(Dataset entries)
=-=-=-=-=

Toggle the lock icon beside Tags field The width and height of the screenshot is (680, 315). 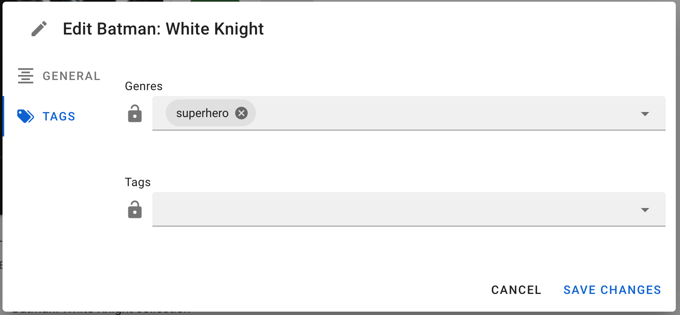pos(135,210)
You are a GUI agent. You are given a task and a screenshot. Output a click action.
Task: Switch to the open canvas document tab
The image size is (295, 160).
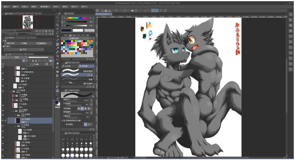[x=104, y=14]
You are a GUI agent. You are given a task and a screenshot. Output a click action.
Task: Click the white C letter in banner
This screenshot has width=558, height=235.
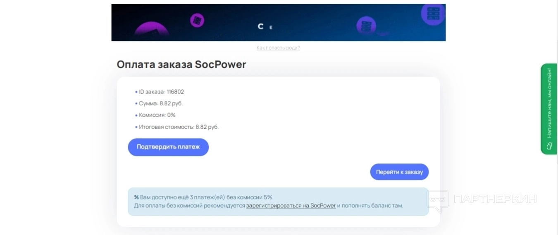click(260, 26)
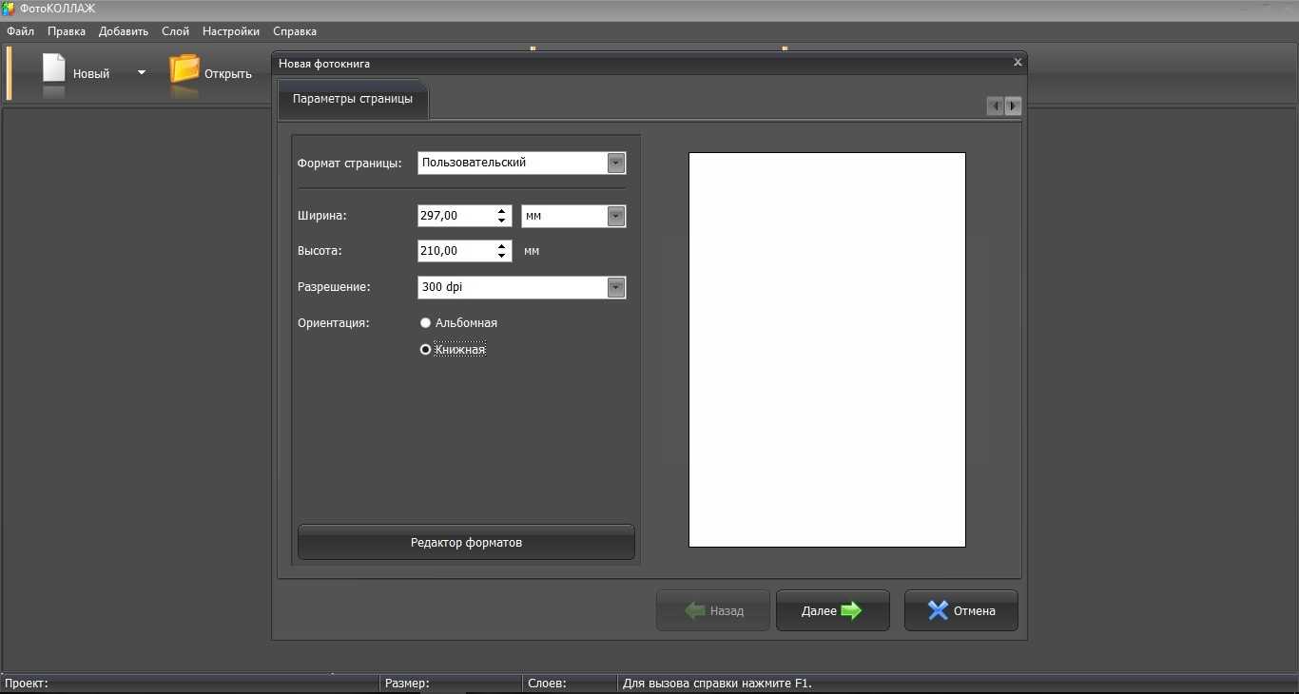This screenshot has height=694, width=1299.
Task: Open the Формат страницы dropdown
Action: pyautogui.click(x=616, y=163)
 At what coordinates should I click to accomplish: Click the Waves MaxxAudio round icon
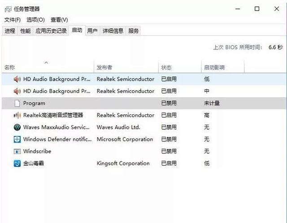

=-=-=-=-=

▶ _ASSIGNED TASK_
Copy exactly the lines from the line that contains "Task: Switch to the open canvas document tab" through the last line of the records above, both ends included, but leave out the pictures.

▶ _TASK ANSWER_
Task: Switch to the open canvas document tab
The image size is (295, 160).
[x=104, y=14]
You are a GUI agent. You are given a task and a screenshot. Output a click action.
Task: Click the white C letter in banner
This screenshot has width=558, height=235.
click(260, 26)
This screenshot has height=694, width=1299.
Task: Open the Формат страницы dropdown
Action: pyautogui.click(x=616, y=163)
 At what coordinates should I click to accomplish: Click the Waves MaxxAudio round icon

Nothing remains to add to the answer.